The active form of vitamin D, 1,25-dihydroxy-vitamin D, also called calcitriol, is what regulates the response to the bacteria infection (Martineau et al. 2007). To produce calcitriol, 1α-hydroxylase adds a hydroxyl group to 25-hydroxy-vitamin D (Martineau et al. 2007).
In the active form of the disease, Mycobacterium tuberculosis will be confined within macrophages, which become surrounded by T cells (Martineau et al. 2007). These specific macrophages that respond the infection contain a gene that encodes 1α-hydroxylase, and the T cells secrete interferon gamma (IFNg), which increases the upregulation of 1α-hydroxylase and inhibits the production of an enzyme that inactivates calcitriol (Martineau et al. 2007).
Calcitriol gives rise to respiratory bursts and increases phagolysosome fusion in macrophages containing M. tuberculosis (Martineau et al. 2007). These bolster the immune response by damaging, and ultimately killing, the bacteria (Martineau et al. 2007).

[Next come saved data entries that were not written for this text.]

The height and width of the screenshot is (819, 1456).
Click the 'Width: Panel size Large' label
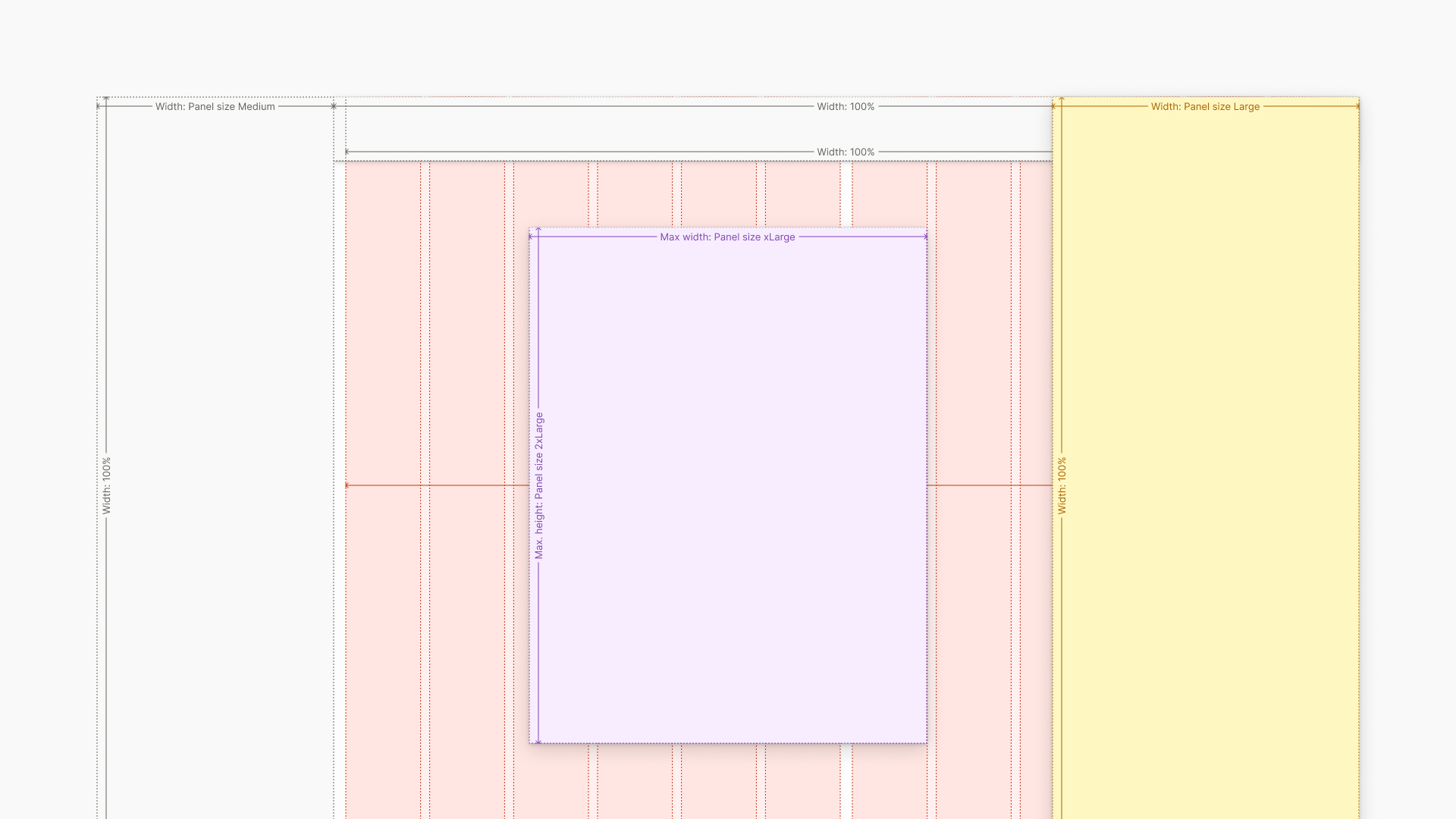tap(1205, 107)
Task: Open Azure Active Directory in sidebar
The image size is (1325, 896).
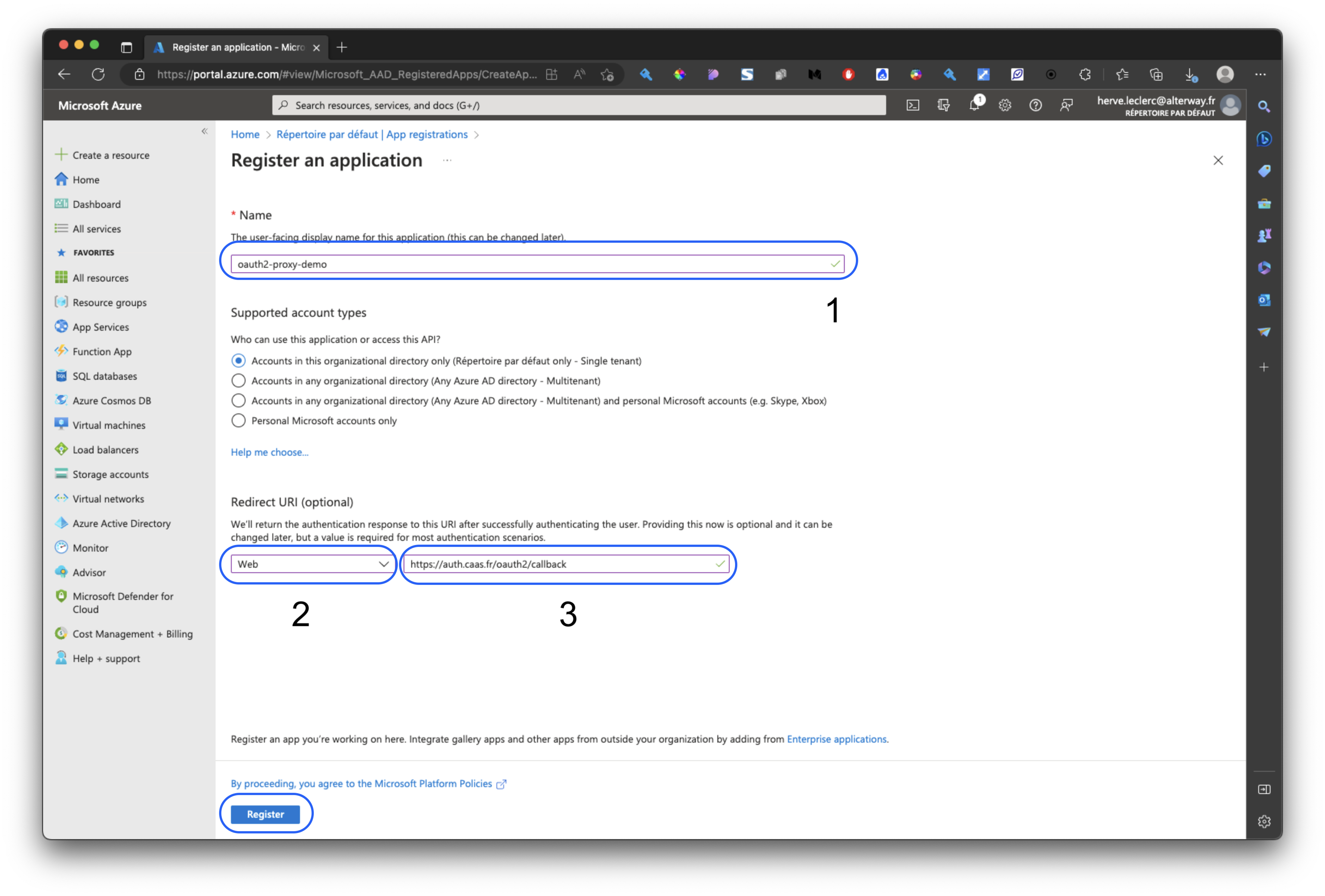Action: (121, 523)
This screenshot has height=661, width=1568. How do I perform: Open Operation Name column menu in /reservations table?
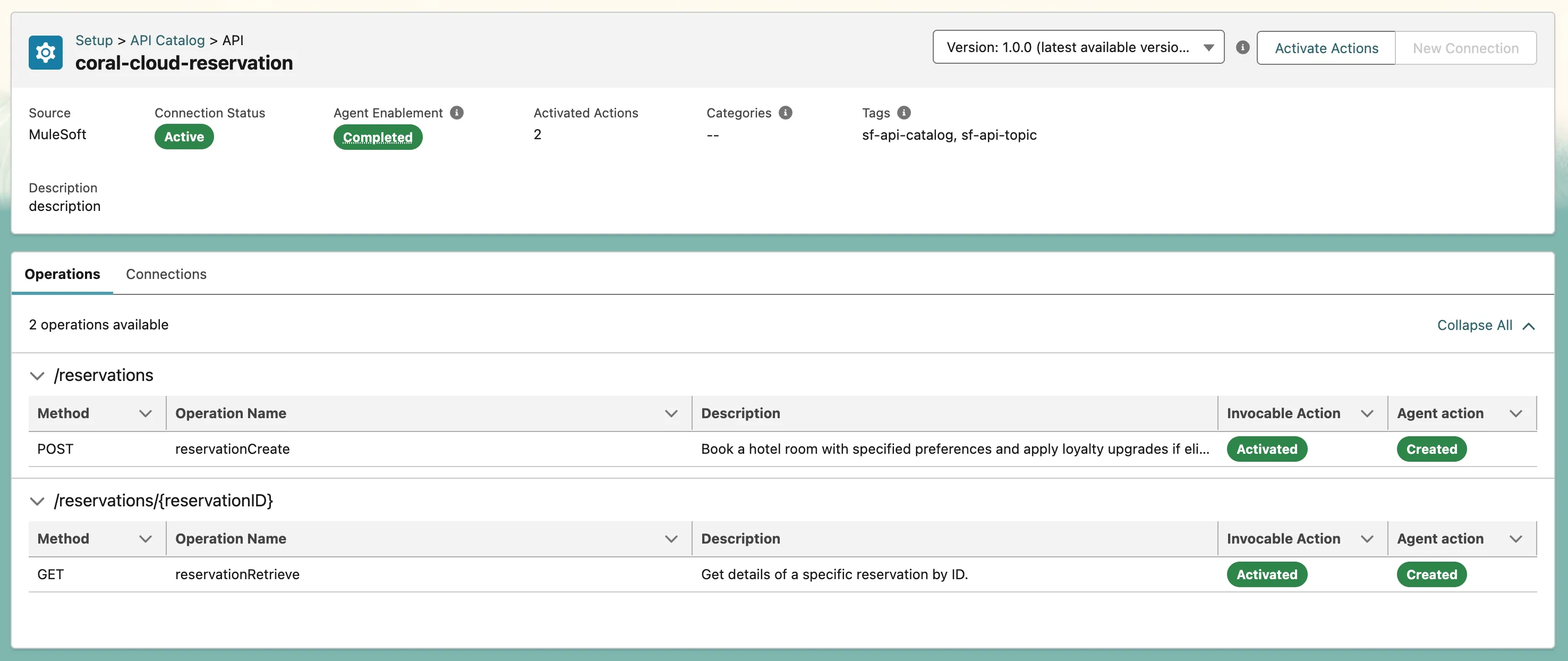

Antimycobacterial Latent Tuberculosis Treatments
Although patients with latent tuberculosis are not contagious, and do not exhibit any signs or symptoms of the disease, they still must undergo treatment to prevent the development of active tuberculosis (CDC Basic TB Facts). The medications used for treatment include isoniazid, rifampin, and rifapentine (CDC Basic TB Facts). These medications can be used individually, or in combination with each other (CDC Basic TB Facts). However, the length of treatment varies depending on the medication, and treatment can last anywhere between 3 and 9 months (Zumla et al. 2015).
Antimycobacterial Active Tuberculosis Treatments
Treatments for active tuberculosis can include the same medications used to treat latent tuberculosis (CDC Basic TB Facts). However, these medications can be supplemented with small molecules that enhance host immune response. One of these molecules, R207910, also known as bedaquiline, has been proven to be one of the most effective antimycobacterial supplements (Andries et al. 2005). It was determined that the atpE gene is the target for bedaquiline, and since this target is so specific, bedaquiline will not interfere with other tuberculosis treatments (Andries et al. 2005). Bedaquiline works by inhibiting ATP synthase, thus leading to a decrease in the amount of ATP available for the bacterium and a disruption in pH homeostasis necessary for survival (Adries et al. 2005).